FIG 3.

HCMV miR-US5-1 and miR-UL112-3p target FOXO3a protein for downregulation. (A) The wild-type (WT) FOXO3a 3′ UTR or 3′ UTRs containing mutations in the miR-US5-1 or miR-UL112 binding sites were cloned into the pSiCheck2 dual luciferase vector. HEK293T cells were transfected with the pSiCheck2 vector along with negative-control miRNA or miR-US5-1 or miR-UL112-3p mimic. Twenty-four hours later, cells were lysed and luciferase was measured. Values are means ± standard errors of the means (SEM) (error bars) for three independent experiments. Statistical significance was determined by unpaired Student’s t test (*, P < 0.05; **, P < 0.005; ***, P < 0.0005). (B) Normal human dermal fibroblasts (NHDF) were transfected with negative-control miRNA and miR-US5-1 and miR-UL112-3p mimics or a FOXO3a small interfering RNA (siRNA) for 48 h.
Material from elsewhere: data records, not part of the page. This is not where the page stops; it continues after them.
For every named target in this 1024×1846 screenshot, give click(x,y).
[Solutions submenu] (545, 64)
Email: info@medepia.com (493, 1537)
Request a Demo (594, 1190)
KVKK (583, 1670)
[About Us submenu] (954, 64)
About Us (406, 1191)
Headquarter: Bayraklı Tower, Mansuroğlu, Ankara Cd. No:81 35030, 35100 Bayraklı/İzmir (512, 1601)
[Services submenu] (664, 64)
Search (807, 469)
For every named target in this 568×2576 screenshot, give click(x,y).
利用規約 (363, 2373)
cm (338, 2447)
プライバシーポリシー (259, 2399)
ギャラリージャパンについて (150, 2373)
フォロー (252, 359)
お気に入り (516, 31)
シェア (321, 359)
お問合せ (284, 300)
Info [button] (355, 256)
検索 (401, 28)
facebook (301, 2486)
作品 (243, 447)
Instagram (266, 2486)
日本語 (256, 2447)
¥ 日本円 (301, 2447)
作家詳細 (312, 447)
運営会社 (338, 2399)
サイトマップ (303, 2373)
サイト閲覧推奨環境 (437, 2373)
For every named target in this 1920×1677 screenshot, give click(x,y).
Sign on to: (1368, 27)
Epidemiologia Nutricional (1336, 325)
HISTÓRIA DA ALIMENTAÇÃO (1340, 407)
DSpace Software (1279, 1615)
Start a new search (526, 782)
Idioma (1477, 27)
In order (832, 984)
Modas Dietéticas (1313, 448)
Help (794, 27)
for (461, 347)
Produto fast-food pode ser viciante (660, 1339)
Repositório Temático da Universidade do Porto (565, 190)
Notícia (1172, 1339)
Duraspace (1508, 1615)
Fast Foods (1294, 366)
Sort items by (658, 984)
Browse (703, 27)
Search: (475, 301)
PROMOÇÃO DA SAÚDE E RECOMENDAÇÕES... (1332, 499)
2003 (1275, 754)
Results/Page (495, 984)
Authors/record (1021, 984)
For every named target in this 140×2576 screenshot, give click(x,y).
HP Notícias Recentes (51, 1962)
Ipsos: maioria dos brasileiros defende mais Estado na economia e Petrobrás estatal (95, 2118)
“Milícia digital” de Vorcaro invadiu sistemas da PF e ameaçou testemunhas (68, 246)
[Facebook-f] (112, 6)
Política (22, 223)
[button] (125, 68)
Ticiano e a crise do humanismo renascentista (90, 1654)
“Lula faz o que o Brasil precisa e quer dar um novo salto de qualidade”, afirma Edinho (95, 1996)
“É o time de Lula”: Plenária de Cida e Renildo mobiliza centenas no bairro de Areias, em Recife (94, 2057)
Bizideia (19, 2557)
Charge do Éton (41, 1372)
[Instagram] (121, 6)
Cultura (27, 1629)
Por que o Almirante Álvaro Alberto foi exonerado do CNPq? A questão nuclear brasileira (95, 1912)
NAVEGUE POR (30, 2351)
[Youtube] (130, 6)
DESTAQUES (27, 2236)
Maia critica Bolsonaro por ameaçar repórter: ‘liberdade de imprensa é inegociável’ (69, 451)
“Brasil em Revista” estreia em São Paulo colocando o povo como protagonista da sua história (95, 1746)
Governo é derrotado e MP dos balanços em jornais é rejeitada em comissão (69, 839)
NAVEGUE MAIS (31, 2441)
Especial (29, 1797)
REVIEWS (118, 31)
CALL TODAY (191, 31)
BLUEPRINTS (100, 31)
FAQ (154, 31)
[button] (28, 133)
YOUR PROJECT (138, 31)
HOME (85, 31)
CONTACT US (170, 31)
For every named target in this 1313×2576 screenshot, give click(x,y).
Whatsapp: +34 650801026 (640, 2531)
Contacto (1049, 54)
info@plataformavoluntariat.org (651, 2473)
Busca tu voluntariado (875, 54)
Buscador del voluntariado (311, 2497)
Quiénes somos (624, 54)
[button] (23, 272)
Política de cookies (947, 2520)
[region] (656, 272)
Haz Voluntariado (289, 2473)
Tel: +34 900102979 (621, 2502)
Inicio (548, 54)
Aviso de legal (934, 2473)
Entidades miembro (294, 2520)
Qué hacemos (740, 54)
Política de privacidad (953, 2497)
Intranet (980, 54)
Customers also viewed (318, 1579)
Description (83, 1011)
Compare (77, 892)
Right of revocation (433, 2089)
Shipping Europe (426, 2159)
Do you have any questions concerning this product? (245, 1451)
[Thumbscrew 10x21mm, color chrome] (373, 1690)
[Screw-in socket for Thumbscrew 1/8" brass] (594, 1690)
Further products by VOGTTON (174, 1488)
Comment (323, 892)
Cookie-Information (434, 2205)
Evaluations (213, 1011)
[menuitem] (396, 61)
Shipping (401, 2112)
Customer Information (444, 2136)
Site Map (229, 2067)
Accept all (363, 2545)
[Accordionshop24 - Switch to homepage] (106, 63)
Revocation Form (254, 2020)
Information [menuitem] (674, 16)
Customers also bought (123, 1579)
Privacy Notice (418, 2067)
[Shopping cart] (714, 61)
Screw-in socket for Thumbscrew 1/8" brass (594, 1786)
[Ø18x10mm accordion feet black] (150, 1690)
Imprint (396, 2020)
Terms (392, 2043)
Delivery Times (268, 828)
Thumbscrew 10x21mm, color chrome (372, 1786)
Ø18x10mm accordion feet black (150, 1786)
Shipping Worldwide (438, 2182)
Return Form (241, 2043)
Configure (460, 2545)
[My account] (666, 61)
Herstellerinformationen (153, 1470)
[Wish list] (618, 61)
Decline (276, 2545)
RNA was isolated using TRIzol, and qRT-PCR for FOXO3a was performed. Values are means ± standard errors of the means (SEM) (error bars) for three independent experiments. Statistical significance was determined by unpaired Student’s t test (*, P < 0.05; **, P < 0.005; ***, P < 0.0005). (C) NHDF were transfected as in panel B, and protein was subjected to immunoblotting. Images were quantified using ImageJ and the ratio of FOXO3a to GAPDH protein, normalized to negative (Neg) control. (D and E) NHDF were serum starved and then transduced with the different adenoviral vectors for 48 h at an MOI of 200 or 100 when in combination. RNA was isolated using TRIzol, and qRT-PCR for FOXO3a (D) or BCL2L11 (E) was performed. Values are means ± standard errors of the means (SEM) (error bars) for three independent experiments. Statistical significance was determined by unpaired Student’s t test (*, P < 0.05; **, P < 0.005; ***, P < 0.0005). (F) NHDF were treated as described in panel D, and protein was subjected to immunoblotting. Images were quantified using ImageJ and the ratio of FOXO3a and BIM to GAPDH protein, normalized to Ad GFP control.